Wednesday, 8 February 2012

FRUIT FOR THOUGHT . . . .



This morning I went to my local market and bought a bag of (Spanish) fruits for three Euro.  Over my breakfast, I happened to click on highlights of the latest EU report on the recent presidential elections in the Democratic Republic of Congo. How boring, you might say.  But, having gorged myself on several plates of fructoses and sucroses, I was set to thinking . . . . .

State visits are often great occasions for political leaders to exchange niceties about how two countries - with absolutely nothing in common -  are actually some sort of socio-geopolitical set of twins separated at birth. The strands that are found to bind the respective nations on such occasions are often so nebulous as to leave invited guests wondering if they have arrived by accident at a fundraiser for the unhinged. But it does not take deluded state visitors, trading wildly speculative commonalities, to  find the ties that bind  Ireland and the western part of the Democratic Republic of Congo. Forget that Roddy Doyle infamously announced in “The Commitments” that the Irish were the ‘blacks of Europe’; the Congolese would never buy that anyway. What ties these two seemingly polar opposite territories is something terribly plain and simple. It is so obvious that every man and woman, of both these distant lands touching upon the great Atlantic sea, is likely to cheer in a unified congress of Vitamin C starved souls. We do not have any decent fruit. The bits that we do have are not ripe, ever.  And the bits that are faking ripe are either rotting or bananas.  

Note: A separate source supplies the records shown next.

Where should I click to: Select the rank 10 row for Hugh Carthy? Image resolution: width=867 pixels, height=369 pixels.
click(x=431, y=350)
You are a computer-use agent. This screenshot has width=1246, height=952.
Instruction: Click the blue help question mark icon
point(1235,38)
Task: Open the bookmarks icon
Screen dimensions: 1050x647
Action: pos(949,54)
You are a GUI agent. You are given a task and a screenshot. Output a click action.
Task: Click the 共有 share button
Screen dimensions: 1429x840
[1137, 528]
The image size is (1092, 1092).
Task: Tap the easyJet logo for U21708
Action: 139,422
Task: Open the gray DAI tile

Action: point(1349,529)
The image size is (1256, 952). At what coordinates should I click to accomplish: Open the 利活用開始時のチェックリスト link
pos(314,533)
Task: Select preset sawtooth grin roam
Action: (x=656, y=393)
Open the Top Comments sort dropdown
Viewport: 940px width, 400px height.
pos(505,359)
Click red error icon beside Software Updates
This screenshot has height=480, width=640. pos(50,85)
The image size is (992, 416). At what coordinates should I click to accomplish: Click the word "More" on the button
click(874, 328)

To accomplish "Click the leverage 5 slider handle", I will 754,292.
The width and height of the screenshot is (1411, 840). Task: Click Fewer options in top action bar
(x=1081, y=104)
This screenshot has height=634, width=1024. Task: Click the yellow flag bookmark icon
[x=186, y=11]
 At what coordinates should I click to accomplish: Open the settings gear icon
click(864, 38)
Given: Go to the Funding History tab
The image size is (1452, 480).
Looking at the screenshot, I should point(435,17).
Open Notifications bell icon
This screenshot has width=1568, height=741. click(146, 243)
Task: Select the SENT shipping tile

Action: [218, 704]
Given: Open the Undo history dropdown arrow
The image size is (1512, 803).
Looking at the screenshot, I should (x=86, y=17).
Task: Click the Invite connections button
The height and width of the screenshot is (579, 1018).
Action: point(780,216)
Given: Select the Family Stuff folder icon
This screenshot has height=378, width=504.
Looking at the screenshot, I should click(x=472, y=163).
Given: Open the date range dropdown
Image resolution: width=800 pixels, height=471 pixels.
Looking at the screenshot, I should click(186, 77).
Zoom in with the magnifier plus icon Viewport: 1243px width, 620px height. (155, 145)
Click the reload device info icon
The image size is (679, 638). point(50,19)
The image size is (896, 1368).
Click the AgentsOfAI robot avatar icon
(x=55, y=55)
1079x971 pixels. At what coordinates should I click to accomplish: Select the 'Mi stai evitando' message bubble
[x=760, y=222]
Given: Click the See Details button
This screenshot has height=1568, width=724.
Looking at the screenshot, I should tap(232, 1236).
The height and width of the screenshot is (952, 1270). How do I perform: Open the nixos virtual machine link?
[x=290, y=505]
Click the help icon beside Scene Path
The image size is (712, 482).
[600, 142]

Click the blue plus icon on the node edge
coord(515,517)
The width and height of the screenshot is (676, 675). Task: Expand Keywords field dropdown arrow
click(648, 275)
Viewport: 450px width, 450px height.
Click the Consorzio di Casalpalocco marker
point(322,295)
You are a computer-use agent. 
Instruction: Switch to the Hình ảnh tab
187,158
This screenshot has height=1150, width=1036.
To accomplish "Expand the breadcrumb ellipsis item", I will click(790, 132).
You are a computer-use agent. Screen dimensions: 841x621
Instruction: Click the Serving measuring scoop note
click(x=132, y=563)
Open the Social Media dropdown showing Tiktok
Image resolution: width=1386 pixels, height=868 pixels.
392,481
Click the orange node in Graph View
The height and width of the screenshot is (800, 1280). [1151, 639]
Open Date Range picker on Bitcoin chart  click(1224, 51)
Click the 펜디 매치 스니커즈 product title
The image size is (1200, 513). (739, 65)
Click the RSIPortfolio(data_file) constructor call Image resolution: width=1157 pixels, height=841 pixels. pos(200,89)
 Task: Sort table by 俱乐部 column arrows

Let’s face it, is a banana a fruit in the same way that a luscious peach is? Or a ripened mango whose rivers of sugary liquid drench every chin as they explode in an Igazù  of flavour the second teeth burst them? No, we Irish and Congolese have no sumptuous Khakis that make you feel like you are french kissing Angeline Jolie and eating macaroons from Ladurée at the same time. When did an Irish apple ever make you feel as hot as Djimon Hounsou? (OK perhaps after 10 pints of Bulmers, but that is not the same thing). Where would you find the Lingala or Gaelic for ‘fresh ripe pineapple’? Not on Google translate I'll bet. Does either land produce a fruit equivalent to a blood grapefruit so salivating as to make you fore-go a chance at sucking the face of Charlize Theron or Ryan Philippe? The Irish claim to have great strawberries and the Congolese shout about their mangoes, but have you ever tried them?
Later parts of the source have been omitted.